I would use a separate table for history. Keeping multiple versions of the same live record will present constant problems with joins. Leave the most up to date version in the live file and as a change is made, store the old version in the history table. The history table will only be used for reporting and will never be joined to "live" tables.
 
Yeah, it sounds like "version" is an attempt to bypass good design rules. Don't do that or you'll never figure it out with a hundred experts helping you.

Keep your version in a separate table, as Pat suggested. Between the 2 of us, we've got over 50 years doing this stuff.
 
Thanks Guys, im gonna forget about compound indexes in Access and do it your way by making a copy of the master table and archiving each record in when the employee contract is printed.... much safer as you say when you dont understand the odd ways access works.

Im sure i read you can create compound indexes on two fields in access ...maybe i was mistaken, i only use compound indexs to ensure the integrity of the database....but hey....its Access !! i gotta go with the flow, and you guys must have been there before so i rearly appreciate your reccomendations as regards to not using access to look after data integrity....

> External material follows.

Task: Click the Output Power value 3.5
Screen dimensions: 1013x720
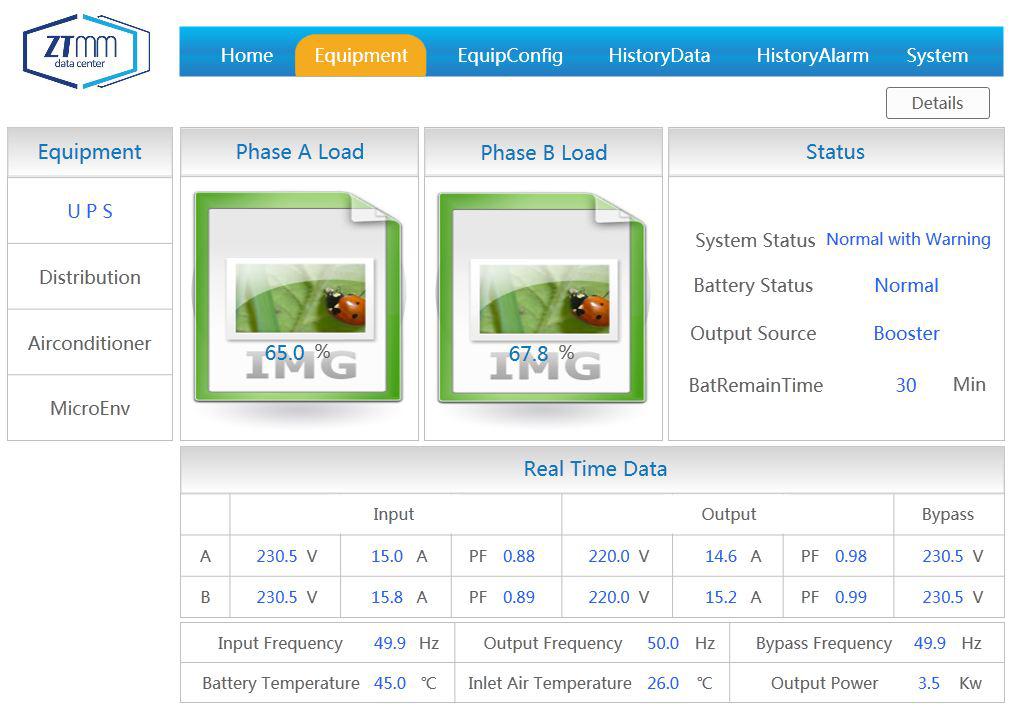Action: pos(929,684)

off to do a heap of recoding.........Cheers guys....keep it up

Regards
Colin Coleman
 
You can create compound indexes in Access, it just that your application is one where there is a better answer to your question.
 
thanks Neil,

Any chance of stepping me through how to actually do it, because the dialog box that lets me create indexes, wont allow me to type 2 field names on one line ...... where did i go wrong ?

Cheers Colin
 
That box has more than one column. One of the columns lets you name the index. Let's say you have an index you call Fred. (Hey, it's a nice name!) Index Fred consists of fields Bob and Ted. So in the first column, name Fred. Next column, name Bob. On the next line (if that is the box I'm thinking of), SKIP the first column and put Ted in the second column.

If it's the wrong box, then "my bad"
 
As a side note, I'm glad Pat posted on the idea of versioning in the same table. If it weren't for having to help with preparations for Hurricane Gustav, I might have taken the time to analyze this. Here's my take...

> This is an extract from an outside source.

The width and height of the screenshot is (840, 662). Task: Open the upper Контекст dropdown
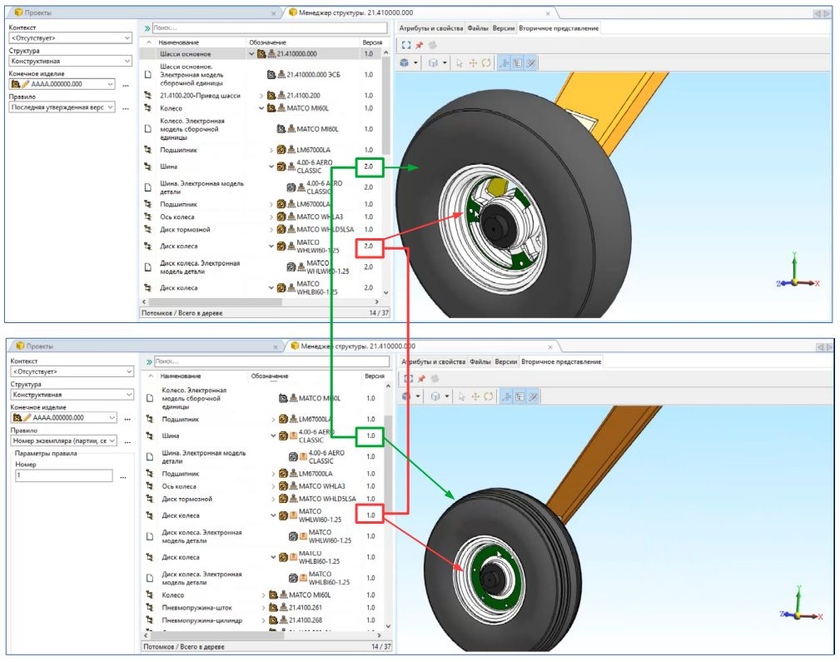70,38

We talk about normalization and how it helps you keep things straight. But there is another view of it. Normalization helps you isolate the entities you deal with in your business model, making them "purer" (more pure?) representations of reality.

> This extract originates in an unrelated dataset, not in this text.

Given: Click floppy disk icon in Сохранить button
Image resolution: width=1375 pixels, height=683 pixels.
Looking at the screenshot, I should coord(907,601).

A model in which you have a thousand versions of employee Fred is misleading, because all you have today is Fred. Not a thousand Freds. (No matter HOW valuable he really is...) Therefore the table misrepresents Fred's reality.

If you make archives of Fred's single-record description, time-tagging the archive with the date on which it was made, that archive table becomes the description of Fred's history, which is different from Fred's current reality.

Therefore, in theory, the multi-version table was serving two different purposes, thus blurring its purpose and making it harder to represent what you wanted it to represent. By splitting the table to "current Fred" and "Fred throughout history" you purify the two tables and completely isolate the inconsistencies.

Now, the "practical" side of that...

If your old table has a compound primary key of Fred's ID and the version ID, then when you ask "Which record represents Fred?" the answer isn't instantly clear. To be purely normalized as a personnel table, only one record should exist with Fred's ID and represent him. But that purity is lost with versioning. The "versioned" table doesn't represent people, but rather represents people-oriented historical data - because that is what the KEYS say it represents. I.e. we can infer table purpose from its PK, and that PK says "personnel transactions." In a pure personnel table, if you have Fred's ID, you find Fred.

Of course, all of this is 20-20 because it is hindsight.
 
So Do I...... SO i am purified.....Now i just have a little coding to do to copy the 20 memo fields over, not sure where to start doing that, but im looking .....

I had to use memos because the Word inserted text is about 10K in some cases.